Investing.com — Expedia.com Inc (NASDAQ:)’s mixed third-quarter results and guidance released Thursday point to continued tepid growth that will pressure earnings power in 2025, Deutsche Bank analysts said in a Friday note.
While Expedia will likely post “modest improvement” in bookings, revenue growth and margin leverage in 2025, this will likely not be enough to keep the numbers rising in 2025, the analysts said.
Meanwhile, continued tepid growth in the company’s B2C business despite growing investments is also expected to weigh on the company’s “2025 earnings growth algorithm,” which they added after downgrading Expedia from Buy to Hold.

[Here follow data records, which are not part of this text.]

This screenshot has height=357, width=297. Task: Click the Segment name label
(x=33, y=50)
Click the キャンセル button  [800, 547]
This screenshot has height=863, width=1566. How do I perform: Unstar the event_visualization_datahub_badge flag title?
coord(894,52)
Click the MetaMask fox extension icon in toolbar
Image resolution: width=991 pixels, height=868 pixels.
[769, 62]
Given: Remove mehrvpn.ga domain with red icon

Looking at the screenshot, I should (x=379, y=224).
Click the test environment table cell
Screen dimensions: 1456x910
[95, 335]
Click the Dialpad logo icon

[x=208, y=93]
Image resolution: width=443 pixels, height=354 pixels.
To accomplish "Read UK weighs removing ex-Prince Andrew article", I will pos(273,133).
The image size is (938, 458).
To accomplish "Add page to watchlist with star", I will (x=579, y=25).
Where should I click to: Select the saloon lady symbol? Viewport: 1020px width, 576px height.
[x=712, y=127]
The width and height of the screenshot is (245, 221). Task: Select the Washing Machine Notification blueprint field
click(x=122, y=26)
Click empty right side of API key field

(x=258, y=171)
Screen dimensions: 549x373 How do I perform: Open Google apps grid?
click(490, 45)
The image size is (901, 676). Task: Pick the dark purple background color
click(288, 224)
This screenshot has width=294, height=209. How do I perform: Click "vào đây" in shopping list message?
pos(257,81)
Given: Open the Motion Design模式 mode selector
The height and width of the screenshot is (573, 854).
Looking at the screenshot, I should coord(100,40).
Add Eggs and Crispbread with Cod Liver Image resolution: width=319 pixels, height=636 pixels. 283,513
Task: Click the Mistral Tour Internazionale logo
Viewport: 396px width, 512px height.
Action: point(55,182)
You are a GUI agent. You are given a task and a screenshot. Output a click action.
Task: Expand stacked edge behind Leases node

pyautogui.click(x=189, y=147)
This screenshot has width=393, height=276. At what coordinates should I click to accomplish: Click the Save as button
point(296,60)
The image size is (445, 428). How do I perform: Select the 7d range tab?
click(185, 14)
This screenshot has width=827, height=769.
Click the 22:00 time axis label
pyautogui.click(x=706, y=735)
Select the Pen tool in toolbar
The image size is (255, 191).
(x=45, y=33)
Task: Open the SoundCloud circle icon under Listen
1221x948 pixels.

Expedia’s third-quarter bookings and adjusted earnings before interest, taxes, depreciation and amortization, or EBITDA, marginally exceeded expectations, but revenue came in slightly lower as third-quarter B2C revenue rose 140 basis points decreased on an annual basis.
Direct marketing as a percentage of gross bookings, meanwhile, “continued to decline as investment in Vrbo, HCOM and international markets grew,” the analysts said.
While Expedia analysts expect modest improvement in bookings, revenue and adjusted EBITDA growth, these estimates are not without risk given “moderate underlying B2C bookings and revenue growth, tougher comparisons for Vrbo in the second half of 2025 and limited visibility on the total marketing effort.”
Looking ahead to the fourth quarter, Expedia reported mixed expectations, with bookings and revenue slightly higher, while adjusted EBITDA slightly missed consensus estimates.
But with Expedia’s stock trading at “16x our 25 GAAP EPS, EXPE’s discount to BKNG [Booking Holdings Inc (NASDAQ:) ] above the average range, and the EXPE is trading at the top of its two-year trading range, we believe the risk/reward is balanced,” the analysts said as they raised the stock price to $192 per share from $150.